The Interagency Trust Fund Management Committee (TFMC) was directed to ensure that there would be no “double-dipping” of resources in providing health and crop insurance coverage to the country’s estimated 2.5 million coconut farmers.
Outgoing Finance Secretary and TFMC chairman Carlos Dominguez III said the next batch of members of the interagency body should also ensure that the health and crop insurance coverage for coconut farmers, as provided under Republic Act 11524 or the Coconut Farmers and Industry Trust Fund (CFITF) Law are “commercially viable and therefore, sustainable.”
During the last TFMC meeting under the Duterte administration, Dominguez pointed out that under the CFITF Law and the Coconut Farmers and Industry Development Plan approved by the President, a minimum of P200 million is allocated every year to the Philippine Crop Insurance Corp. (PCIC) for the crop insurance of coconut farmers.

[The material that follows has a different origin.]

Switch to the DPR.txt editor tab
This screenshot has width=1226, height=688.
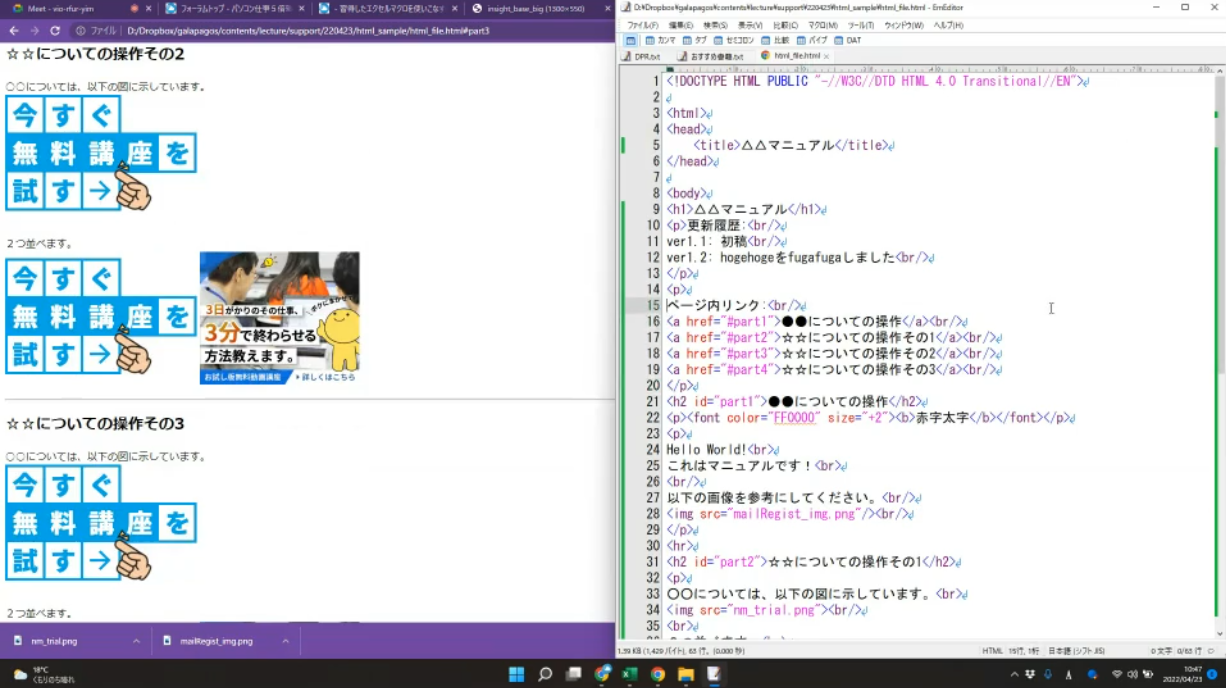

Another P500 million is allocated to the Philippine Health Insurance Corp. (PhilHealth) to administer the health and medical program for coconut farmers and their families.

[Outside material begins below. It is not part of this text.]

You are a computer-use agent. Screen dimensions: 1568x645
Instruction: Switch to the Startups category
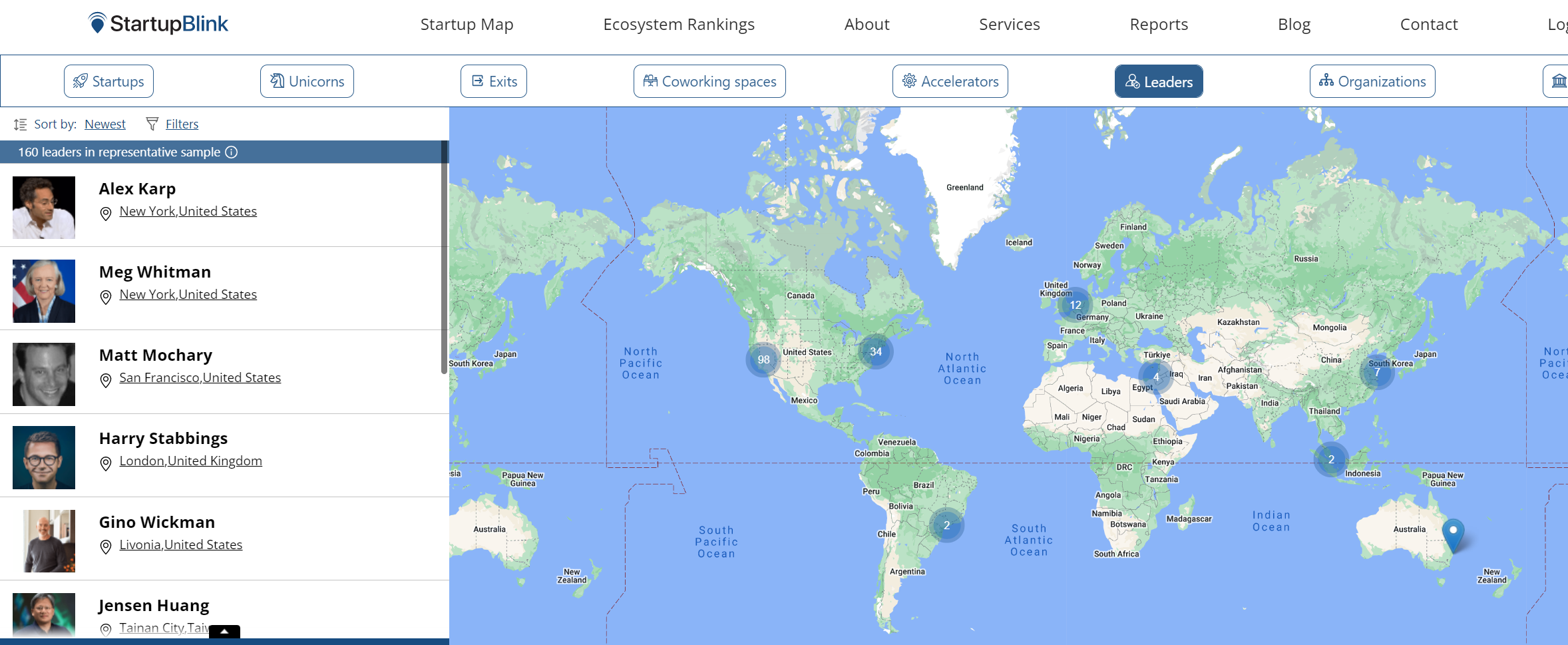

“As the TFMC, we need to ensure that there is no double-dipping of funds, that the crop and health insurance coverage to the coconut farmers should only come from the coco levy trust fund,” Dominguez said.
The Department of Budget and Management (DBM), represented by Undersecretary Kim Robert De Leon, agreed with Dominguez and assured him that the DBM will be reviewing the budget proposals of PCIC and PhilHealth as well as the other government agencies receiving allocations from the CFITF “to ensure that no double dipping of funds would occur.”
Dominguez also said that as a way to make the crop insurance coverage for coconut farmers sustainable, the premiums to be charged by the PCIC should take into consideration specific geographical and meteorological risks, and should also include reinsurance mechanisms with the private sector “in order to reduce the financial burden on the coco levy trust fund.”
The Bureau of the Treasury also reported that the TFMC has received from state-run Land Bank of the Philippines the Certificate of Indebtedness with a principal amount of P1.12 billion with a fixed interest rate of 1.75 percent per annum for the sale of UCPB state shares.
The TFMC also received the P102.74 million in cash proceeds for the sale of disputed UCPB shares and rights. The Presidential Commission on Good Government (PCGG) classified the shares as coco levy assets under the CFITF Act.